Гвен отключилась и села в изножье кровати. Что-то мешало ей смотреть; она повернула голову и наткнулась взглядом на ногу трупа бойфренда Люси. От большей части пальцев остались одни обрубки. Гвен вздрогнула. Это могло бы случиться и с ней.
— Да будут благословенны высокие каблуки, — пробормотала она.
Она порылась в сумке и нашла две пары наручников: плетёные пластмассовые с переключателем, который позволял уменьшить их размер. Одними наручниками она связала руки Люси у неё за спиной, другими – её ноги. Пусть выпутается из них с помощью своих же зубов.
В ожидании, пока Торчвуд разберётся со своей чрезвычайной ситуацией и приедет, Гвен обыскала квартиру. Здесь царило некое равновесие между бардаком и порядком – очевидно, парень Люси любил разбрасывать вещи, а Люси отчаянно пыталась всё время за ним убирать. Отчасти Гвен чувствовала жалость к Люси, которая оказалась в тупиковых отношениях в тупиковой части Кардиффа, но с другой стороны, она хорошо помнила, как сверкали резцы Люси, когда она оскалилась, чтобы разорвать горло Гвен.

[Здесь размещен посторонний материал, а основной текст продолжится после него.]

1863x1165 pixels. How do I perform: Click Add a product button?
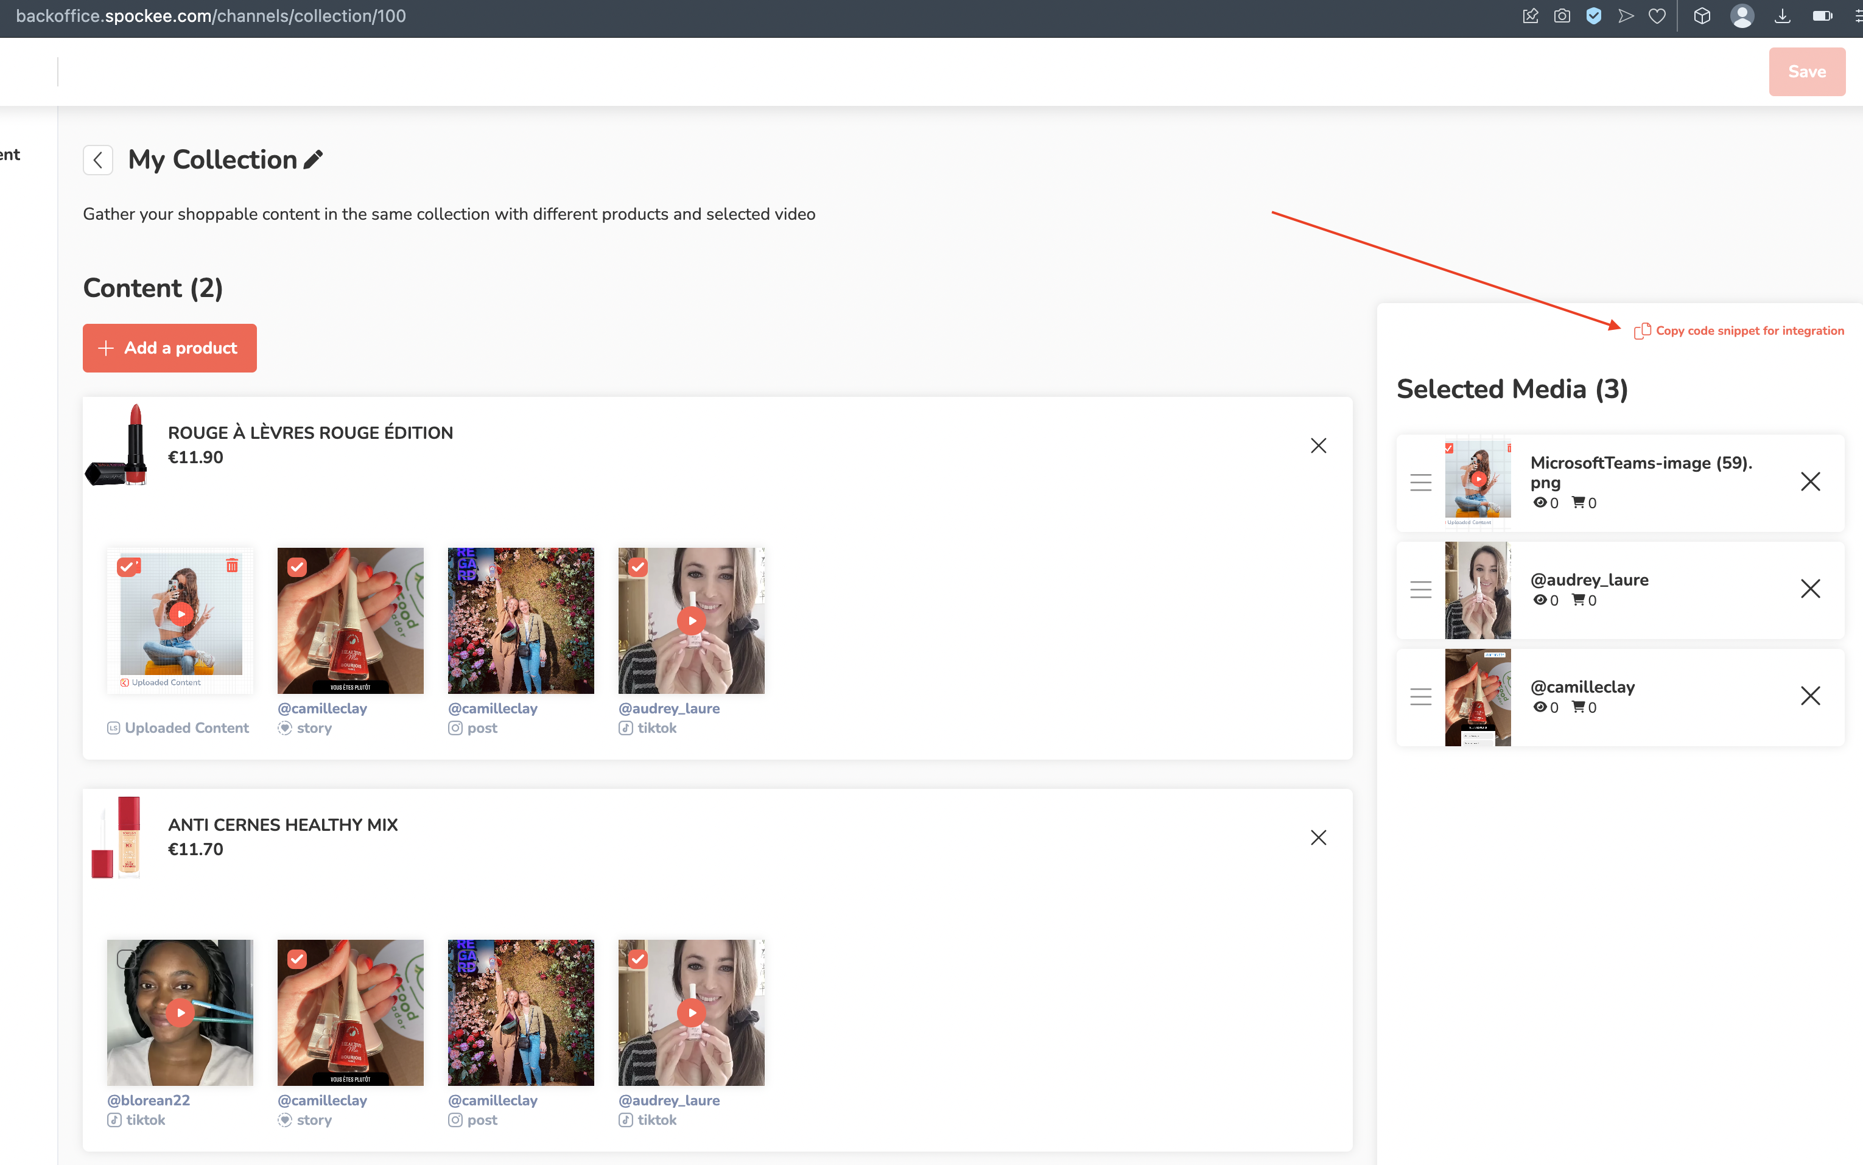coord(170,348)
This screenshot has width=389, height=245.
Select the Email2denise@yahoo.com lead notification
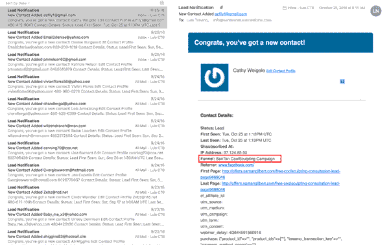[84, 40]
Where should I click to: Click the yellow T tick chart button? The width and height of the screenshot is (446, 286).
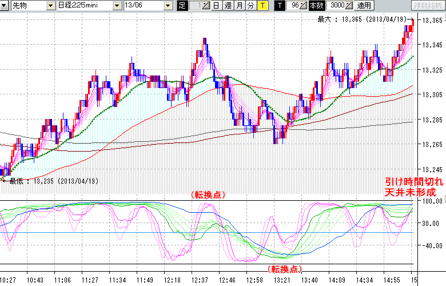click(262, 6)
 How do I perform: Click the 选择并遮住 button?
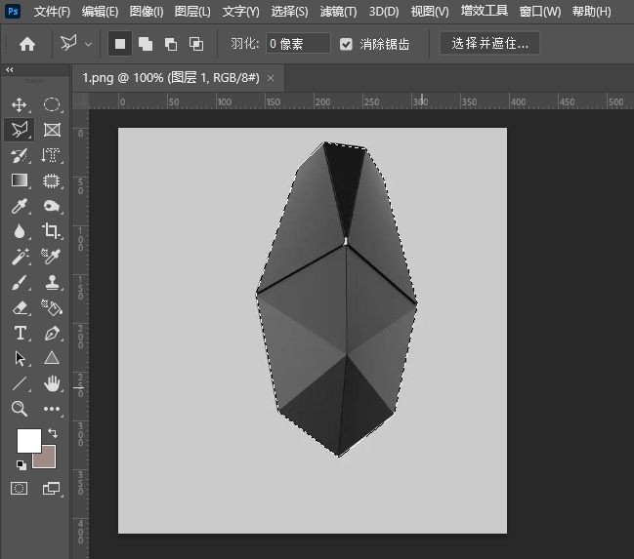coord(489,44)
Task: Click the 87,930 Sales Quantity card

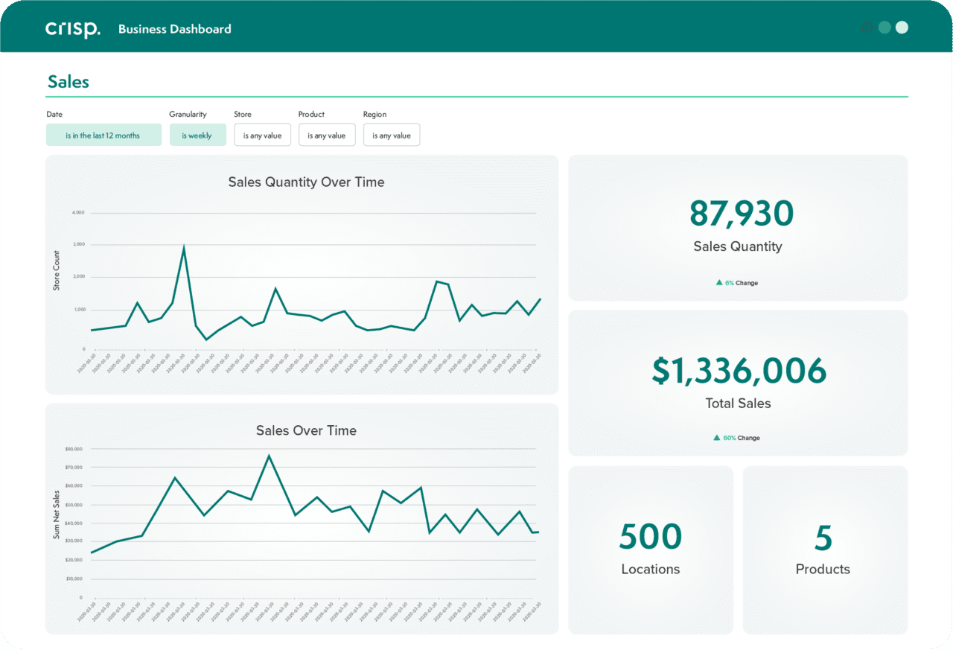Action: [738, 227]
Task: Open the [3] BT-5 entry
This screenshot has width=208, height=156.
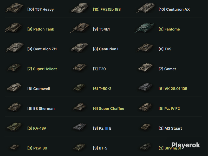Action: 100,148
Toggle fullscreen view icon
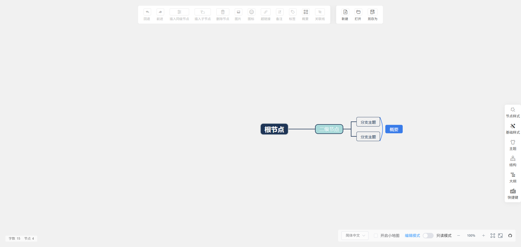 point(500,236)
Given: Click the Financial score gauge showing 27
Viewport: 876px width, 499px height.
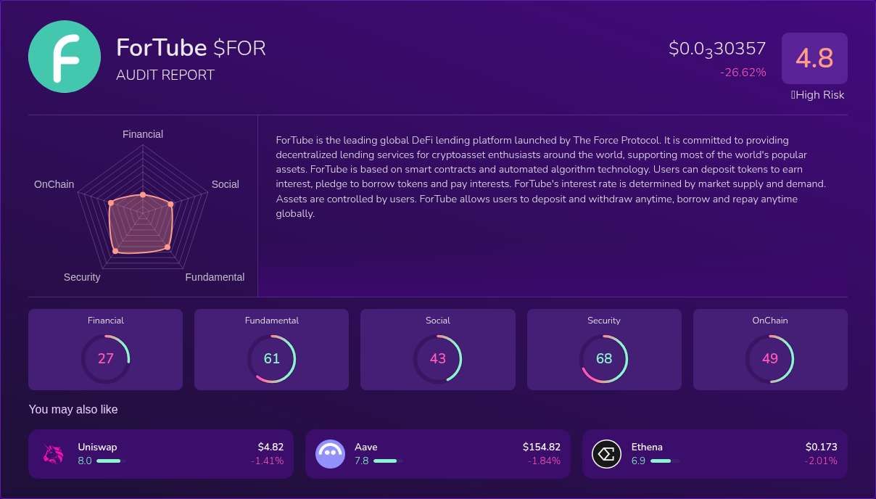Looking at the screenshot, I should (106, 358).
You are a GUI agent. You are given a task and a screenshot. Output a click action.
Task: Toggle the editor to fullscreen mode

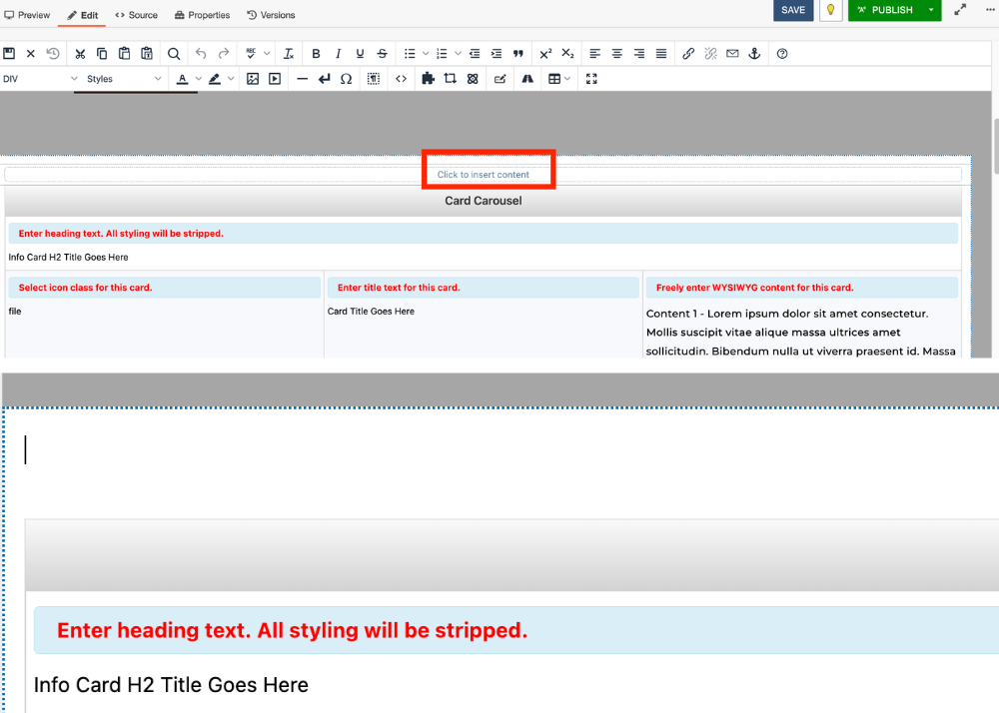(590, 78)
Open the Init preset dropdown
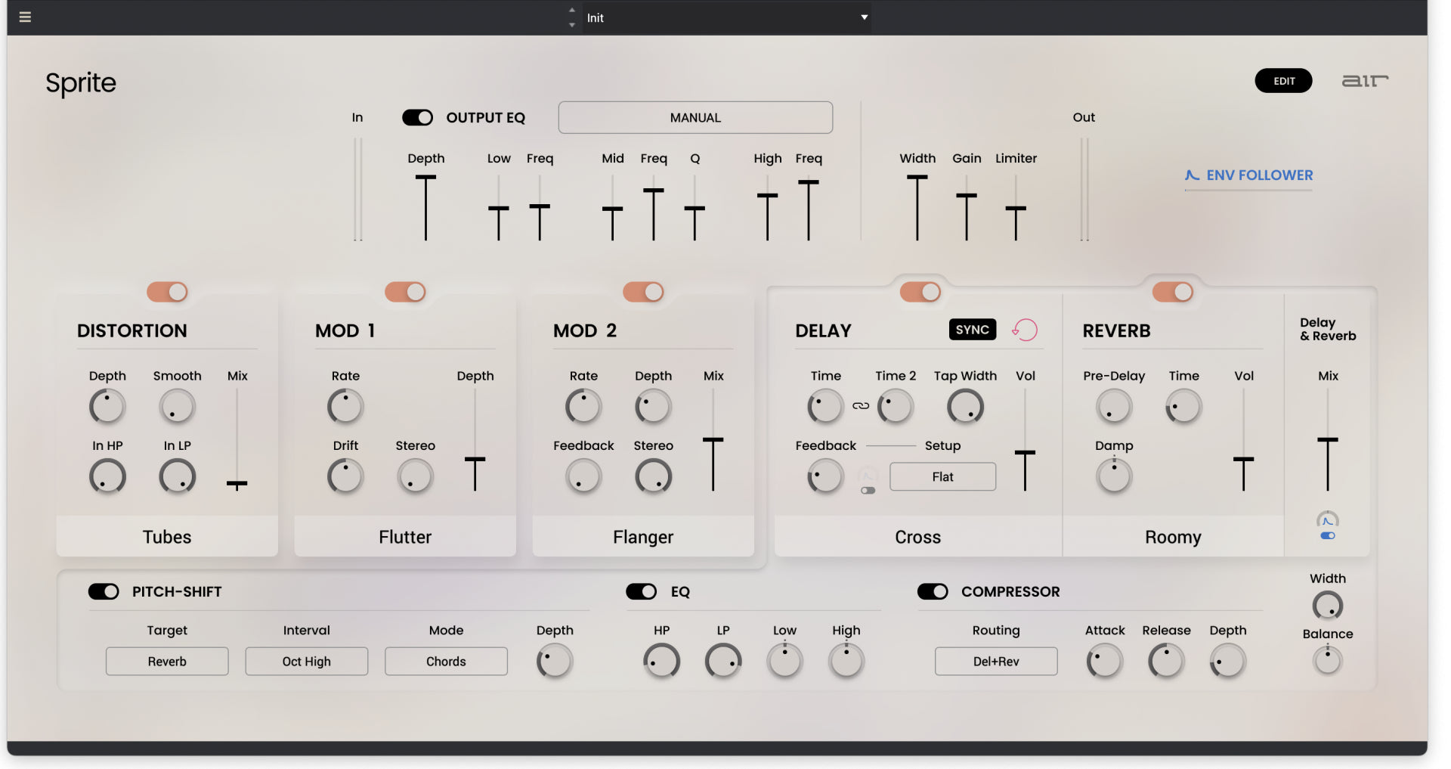Screen dimensions: 1451x769 pos(726,17)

Шкафчики по обе стороны от кровати определённо принадлежали ему и ей. Тумбочку парня Гвен лишь бегло просмотрела, но тумбочка Люси оказалась куда интереснее. Поверх разных бумажек и заколок в верхнем ящике лежала блистерная упаковка, такая же, в каких продают парацетамол, но лишь с двумя прозрачными пузырьками. В одном из них была таблетка; второй оказался пустым. Гвен перевернула упаковку. На фольге с обратной стороны ничего не было сказано о том, какие вещества содержатся в таблетках. Там было напечатано всего два слова: пустой пузырёк был подписан «Старт», а пузырёк с таблеткой – «Стоп». Никакой неоднозначности и никаких сложенных в три раза инструкций, которые сейчас прилагаются в большинству лекарственных препаратов.
Гвен сунула упаковку в карман и продолжила поиски. На дне ящика нашлась книга формата А5 в твёрдой розовой обложке. На ней было написано крупными, детскими буквами: «Мой дневник». Гвен вытащила книгу и на мгновение замерла, держа её в руках. Где-то на этих страницах были чувства Люси к Рису. Может быть, фантазии о том, как он делает с Люси всё то, о чём он иногда намекал Гвен, но никогда не делал. Пальцы Гвен сомкнулись у края обложки. Она могла бы прочесть это, пока Люси лежит без сознания. Там могли оказаться подсказки относительно того, что с ней случилось. Там могла быть полезная информация, которую она могла бы предоставить Джеку.